▶ **What the exercise asks**
Take the material below and output exactly the run of lines from the one containing "Where should I click to: Click the 1" down to the one containing "Click the 52.422", with both included.

▶ **Task material**
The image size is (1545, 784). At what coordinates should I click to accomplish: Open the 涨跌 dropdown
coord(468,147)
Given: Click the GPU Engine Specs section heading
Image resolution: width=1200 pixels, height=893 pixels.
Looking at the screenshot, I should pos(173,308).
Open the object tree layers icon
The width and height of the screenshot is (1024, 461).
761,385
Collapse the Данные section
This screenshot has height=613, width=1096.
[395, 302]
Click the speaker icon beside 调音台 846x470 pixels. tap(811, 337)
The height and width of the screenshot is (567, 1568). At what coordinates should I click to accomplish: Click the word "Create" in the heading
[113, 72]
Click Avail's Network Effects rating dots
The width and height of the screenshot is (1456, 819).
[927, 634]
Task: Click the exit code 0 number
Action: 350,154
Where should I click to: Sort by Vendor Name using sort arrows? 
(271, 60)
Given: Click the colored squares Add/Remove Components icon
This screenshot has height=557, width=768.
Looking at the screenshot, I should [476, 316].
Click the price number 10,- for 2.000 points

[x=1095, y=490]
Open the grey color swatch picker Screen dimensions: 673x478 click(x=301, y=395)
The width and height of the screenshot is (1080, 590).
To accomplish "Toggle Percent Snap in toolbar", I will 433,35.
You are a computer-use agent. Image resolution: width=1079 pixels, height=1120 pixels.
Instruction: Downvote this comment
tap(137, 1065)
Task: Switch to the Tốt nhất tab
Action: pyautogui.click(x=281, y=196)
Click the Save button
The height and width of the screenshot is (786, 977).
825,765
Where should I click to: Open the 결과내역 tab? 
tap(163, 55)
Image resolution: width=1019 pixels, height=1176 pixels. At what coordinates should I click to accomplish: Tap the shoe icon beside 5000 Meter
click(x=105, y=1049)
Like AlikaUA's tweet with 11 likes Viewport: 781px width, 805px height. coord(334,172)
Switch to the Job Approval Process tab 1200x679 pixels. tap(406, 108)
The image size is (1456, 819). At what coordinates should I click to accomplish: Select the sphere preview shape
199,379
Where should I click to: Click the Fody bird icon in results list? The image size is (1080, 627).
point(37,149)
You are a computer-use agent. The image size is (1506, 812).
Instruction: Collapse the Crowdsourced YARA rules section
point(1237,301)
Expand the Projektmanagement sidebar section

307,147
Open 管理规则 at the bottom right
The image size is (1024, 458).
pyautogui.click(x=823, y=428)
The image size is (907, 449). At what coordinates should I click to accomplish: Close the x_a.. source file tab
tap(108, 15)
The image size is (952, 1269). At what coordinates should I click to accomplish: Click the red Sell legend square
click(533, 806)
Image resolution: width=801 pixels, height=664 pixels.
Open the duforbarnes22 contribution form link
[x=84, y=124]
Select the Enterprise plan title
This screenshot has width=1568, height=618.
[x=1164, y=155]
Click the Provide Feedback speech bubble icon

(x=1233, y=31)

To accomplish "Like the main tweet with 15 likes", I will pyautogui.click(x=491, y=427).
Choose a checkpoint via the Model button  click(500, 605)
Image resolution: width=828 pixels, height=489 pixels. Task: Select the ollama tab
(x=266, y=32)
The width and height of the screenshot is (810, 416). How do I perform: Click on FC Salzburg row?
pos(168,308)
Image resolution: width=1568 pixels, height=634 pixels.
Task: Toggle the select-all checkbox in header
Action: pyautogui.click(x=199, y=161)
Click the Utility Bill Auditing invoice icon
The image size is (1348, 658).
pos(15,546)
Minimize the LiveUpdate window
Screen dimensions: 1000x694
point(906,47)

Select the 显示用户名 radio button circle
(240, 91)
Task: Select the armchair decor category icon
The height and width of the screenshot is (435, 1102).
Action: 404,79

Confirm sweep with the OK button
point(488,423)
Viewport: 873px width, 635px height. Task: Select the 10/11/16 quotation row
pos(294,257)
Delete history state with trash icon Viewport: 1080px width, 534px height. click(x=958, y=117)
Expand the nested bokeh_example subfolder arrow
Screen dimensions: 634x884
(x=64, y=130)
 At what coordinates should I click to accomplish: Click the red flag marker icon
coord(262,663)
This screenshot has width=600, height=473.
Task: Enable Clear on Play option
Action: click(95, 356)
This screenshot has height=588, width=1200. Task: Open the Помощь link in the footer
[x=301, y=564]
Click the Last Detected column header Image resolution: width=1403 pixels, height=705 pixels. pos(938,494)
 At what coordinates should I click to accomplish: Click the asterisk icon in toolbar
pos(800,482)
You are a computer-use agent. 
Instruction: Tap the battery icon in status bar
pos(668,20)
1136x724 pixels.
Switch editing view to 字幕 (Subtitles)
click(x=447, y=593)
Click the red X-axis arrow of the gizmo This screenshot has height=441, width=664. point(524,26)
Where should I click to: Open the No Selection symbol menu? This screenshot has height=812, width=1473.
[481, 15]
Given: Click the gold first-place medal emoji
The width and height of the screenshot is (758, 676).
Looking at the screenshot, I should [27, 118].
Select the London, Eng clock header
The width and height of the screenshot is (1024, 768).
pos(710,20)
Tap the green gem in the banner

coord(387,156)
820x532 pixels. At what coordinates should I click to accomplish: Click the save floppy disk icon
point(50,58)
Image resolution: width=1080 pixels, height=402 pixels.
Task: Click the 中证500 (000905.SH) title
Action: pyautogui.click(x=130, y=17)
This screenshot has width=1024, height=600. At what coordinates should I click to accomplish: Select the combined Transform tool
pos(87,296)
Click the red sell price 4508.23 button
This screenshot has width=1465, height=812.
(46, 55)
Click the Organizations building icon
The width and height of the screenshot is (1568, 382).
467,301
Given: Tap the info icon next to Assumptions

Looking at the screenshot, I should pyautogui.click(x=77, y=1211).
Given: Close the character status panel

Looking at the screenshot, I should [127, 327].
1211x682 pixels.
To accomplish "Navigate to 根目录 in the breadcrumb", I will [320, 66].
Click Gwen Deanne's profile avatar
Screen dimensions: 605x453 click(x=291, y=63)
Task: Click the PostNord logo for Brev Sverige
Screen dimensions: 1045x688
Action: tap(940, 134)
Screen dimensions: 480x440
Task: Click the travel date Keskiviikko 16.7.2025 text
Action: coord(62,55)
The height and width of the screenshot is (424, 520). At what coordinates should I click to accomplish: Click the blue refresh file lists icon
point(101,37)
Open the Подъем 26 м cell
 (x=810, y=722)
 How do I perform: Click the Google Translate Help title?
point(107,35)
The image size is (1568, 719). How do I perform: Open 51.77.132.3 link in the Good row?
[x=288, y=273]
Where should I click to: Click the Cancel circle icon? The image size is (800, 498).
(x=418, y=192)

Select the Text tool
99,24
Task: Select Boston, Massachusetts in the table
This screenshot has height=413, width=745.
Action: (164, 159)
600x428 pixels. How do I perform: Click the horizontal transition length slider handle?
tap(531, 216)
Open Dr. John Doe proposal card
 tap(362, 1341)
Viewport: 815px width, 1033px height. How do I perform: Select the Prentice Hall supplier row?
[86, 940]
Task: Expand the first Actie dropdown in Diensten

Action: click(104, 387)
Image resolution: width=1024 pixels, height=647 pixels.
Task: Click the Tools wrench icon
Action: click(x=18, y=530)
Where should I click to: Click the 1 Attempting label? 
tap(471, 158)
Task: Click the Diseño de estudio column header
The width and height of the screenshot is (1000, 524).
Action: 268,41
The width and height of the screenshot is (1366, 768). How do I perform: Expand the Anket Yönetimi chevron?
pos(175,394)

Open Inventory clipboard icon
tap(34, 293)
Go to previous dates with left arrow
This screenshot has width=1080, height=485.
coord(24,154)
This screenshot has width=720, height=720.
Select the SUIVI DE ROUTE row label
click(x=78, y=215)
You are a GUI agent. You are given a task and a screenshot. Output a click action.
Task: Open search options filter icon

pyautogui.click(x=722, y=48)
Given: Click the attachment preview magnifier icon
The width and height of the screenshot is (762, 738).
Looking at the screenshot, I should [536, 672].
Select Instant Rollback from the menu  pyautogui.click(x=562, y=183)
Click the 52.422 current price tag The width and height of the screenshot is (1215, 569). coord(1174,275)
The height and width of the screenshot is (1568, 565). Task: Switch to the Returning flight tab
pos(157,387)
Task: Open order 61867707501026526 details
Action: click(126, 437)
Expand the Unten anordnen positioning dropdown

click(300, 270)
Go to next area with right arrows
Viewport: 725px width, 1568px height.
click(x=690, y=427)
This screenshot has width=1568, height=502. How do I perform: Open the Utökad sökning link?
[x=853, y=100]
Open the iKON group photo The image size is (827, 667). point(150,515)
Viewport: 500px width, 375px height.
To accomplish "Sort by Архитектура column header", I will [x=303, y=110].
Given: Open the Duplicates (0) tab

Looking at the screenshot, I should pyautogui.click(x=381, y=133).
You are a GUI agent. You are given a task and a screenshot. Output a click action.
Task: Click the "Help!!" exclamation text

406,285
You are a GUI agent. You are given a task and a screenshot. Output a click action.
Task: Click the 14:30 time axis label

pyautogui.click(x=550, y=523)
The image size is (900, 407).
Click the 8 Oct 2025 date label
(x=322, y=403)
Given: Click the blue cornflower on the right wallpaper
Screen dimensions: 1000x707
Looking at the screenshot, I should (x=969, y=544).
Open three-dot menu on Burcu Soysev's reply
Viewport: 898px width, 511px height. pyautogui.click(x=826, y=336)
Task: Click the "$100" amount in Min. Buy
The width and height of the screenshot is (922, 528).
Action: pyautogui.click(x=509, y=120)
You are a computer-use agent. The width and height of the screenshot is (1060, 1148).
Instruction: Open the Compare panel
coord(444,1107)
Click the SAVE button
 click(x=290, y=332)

▶ **Result of the exercise**
Where should I click to: Click the 1 Attempting label? 
tap(471, 158)
Task: Click the Diseño de estudio column header
The width and height of the screenshot is (1000, 524).
Action: 268,41
The width and height of the screenshot is (1366, 768). How do I perform: Expand the Anket Yönetimi chevron?
pos(175,394)

Open Inventory clipboard icon
tap(34, 293)
Go to previous dates with left arrow
This screenshot has width=1080, height=485.
coord(24,154)
This screenshot has width=720, height=720.
Select the SUIVI DE ROUTE row label
click(x=78, y=215)
You are a GUI agent. You are given a task and a screenshot. Output a click action.
Task: Open search options filter icon

pyautogui.click(x=722, y=48)
Given: Click the attachment preview magnifier icon
The width and height of the screenshot is (762, 738).
Looking at the screenshot, I should [536, 672].
Select Instant Rollback from the menu  pyautogui.click(x=562, y=183)
Click the 52.422 current price tag The width and height of the screenshot is (1215, 569). coord(1174,275)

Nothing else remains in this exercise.